Seizing Opportunity
All Star Electric Joins the Youth Empowerment Project to Brighten Futures
Jonas Scott wasn’t planning to become an electrician. “But the opportunity came, I just took it, and I’m beginning to start liking what I’m learning,” he says.
Sterling Stossmeister thought about being an electrician two years ago while working in construction, but could not afford the training. “When this opportunity opened up I just had to take it,” says Stossmeister. “It’s something I like to do, it’s fun, it’s fulfilling.”
Stossmeister, 23, sought out the Youth Empowerment Project to see what help he could find to better his life. Scott, 24, earned a high school equivalency diploma as a graduate of NOPLAY (New Orleans Providing Literacy to All Youth), the education arm of YEP. He kept in touch with his YEP mentors, who let him know about a new partnership with one of the largest and most respected electrical contractors in Southeast Louisiana.
All Star Electric is known for high-profile jobs ranging from city streetlights to the Superdome. It’s also recognized for its culture of giving back to the communities where it works. New Orleans City Councilmember Jason Williams, who funded tools, uniforms, and supplies for participants, brought YEP and All Star together. All Star Electric General Counsel and Chief Operating Officer Jarred Bradley says giving back was the main motivation for teaming with YEP, but not the only one. “We as a business need trained and good workers,” Bradley says. “Electrical work is a craft. You can’t just learn it from school you have to be actually doing it.”
All Star begins the training for its rigorously screened new apprentices at a weeklong boot camp staged at YEP to cover safety and the basics of electrical work. Those who successfully complete boot camp become full-time employees of All Star, working on job sites 40 hours a week and attending twice-weekly classes to work towards certification. At the end of the four-year program apprentices become journeymen. “This certification goes anywhere, and you can be an electrician anywhere with this,” says Bradley. “And it’s very useful, it’s a craft, it’s a trade, and it’s something that’s in strong demand especially now in New Orleans.”
Stossmeister and Scott are among the 26,000 people between the ages of 16 and 24 in the New Orleans region known as Opportunity Youth, disconnected from school and work.

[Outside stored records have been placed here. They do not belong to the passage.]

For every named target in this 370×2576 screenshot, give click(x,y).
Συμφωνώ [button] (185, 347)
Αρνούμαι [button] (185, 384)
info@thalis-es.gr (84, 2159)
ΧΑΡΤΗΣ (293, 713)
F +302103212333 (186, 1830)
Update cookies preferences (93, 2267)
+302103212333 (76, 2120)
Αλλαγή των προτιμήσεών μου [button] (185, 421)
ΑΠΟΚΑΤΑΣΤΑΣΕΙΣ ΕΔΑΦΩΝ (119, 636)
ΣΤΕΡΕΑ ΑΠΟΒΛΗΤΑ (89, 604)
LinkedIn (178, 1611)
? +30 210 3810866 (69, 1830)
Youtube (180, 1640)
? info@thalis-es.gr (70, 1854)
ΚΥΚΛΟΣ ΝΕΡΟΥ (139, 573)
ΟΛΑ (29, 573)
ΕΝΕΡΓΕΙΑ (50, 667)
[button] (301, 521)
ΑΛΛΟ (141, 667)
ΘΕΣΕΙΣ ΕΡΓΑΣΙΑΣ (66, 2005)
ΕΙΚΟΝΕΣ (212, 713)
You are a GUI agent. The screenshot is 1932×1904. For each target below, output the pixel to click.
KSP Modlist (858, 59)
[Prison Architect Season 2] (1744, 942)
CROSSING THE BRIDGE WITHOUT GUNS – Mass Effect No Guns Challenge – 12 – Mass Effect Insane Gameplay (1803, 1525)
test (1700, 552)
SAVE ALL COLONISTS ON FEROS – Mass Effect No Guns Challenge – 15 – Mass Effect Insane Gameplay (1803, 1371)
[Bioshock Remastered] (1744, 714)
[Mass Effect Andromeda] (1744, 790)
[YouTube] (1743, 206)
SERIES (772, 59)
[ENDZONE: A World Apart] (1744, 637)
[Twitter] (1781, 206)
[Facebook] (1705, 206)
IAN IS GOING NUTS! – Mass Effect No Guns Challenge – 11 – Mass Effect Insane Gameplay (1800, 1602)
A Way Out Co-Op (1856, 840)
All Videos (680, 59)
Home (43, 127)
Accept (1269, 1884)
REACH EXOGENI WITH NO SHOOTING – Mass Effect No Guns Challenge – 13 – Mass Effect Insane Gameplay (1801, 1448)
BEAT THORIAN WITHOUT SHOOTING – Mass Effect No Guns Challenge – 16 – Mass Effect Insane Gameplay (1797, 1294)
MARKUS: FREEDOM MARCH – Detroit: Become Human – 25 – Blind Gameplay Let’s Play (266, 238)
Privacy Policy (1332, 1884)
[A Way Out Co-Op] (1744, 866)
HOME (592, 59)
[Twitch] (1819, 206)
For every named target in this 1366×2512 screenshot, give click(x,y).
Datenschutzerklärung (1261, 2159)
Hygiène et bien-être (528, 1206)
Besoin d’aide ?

The same area has a projected 42,000 job openings in the skilled crafts by the year 2020. BCM is among the organizations leading the movement for employer engagement, pursuing pathways to growth industries training, and research and public policy to solve the crisis of Opportunity Youth and expand the Greater New Orleans economy.
All Star’s executive team is committed to its mission with YEP but admits there will be growing pains getting all their nearly 400 employees to buy into the program. Bradley says the new trainees don’t have what YEP calls the soft skills. “And I think that’s really important to build a culture inside of All Star that says, hey, you need to mentor these guys, and bring them along and show them, this is certainly how you build a conduit and connect a piece of wire,” Bradley says, “But this is how a team works and how you interact on the job site and those kind of things.”
Two of YEP’s first participants in the apprenticeships are learning both skills of the trade, and lessons in life from new mentors. “They know that I don’t know nothing,” says Scott. “But they want me to show I’m willing to learn not just stand around…they want me to show that I want to be here.”
“They have a good method,” adds Stossmeister. “They even try to put me with different people just to see if I can handle that pressure. A week ago I started at a new site, the four or five days I was there I worked with a different person each day.”
Bradley notes All Star hopes to reach out to the construction industry as a whole to use what it’s building with YEP as a model. “There’s a lot of different trades and a lot of different people who feel the same as Todd Trosclair, our CEO, who wants to give back and who wants to start and have a trained workforce to better New Orleans and make the infrastructure better.”
“To be able to have a career and work, that’s gold,” Stossmeister says, “When I’m done, I ask for something else to do. I’m enthusiastic about it.”
“There are a lot of people willing to help me,” Scott reflects, “I’ve just got to be willing to help myself.”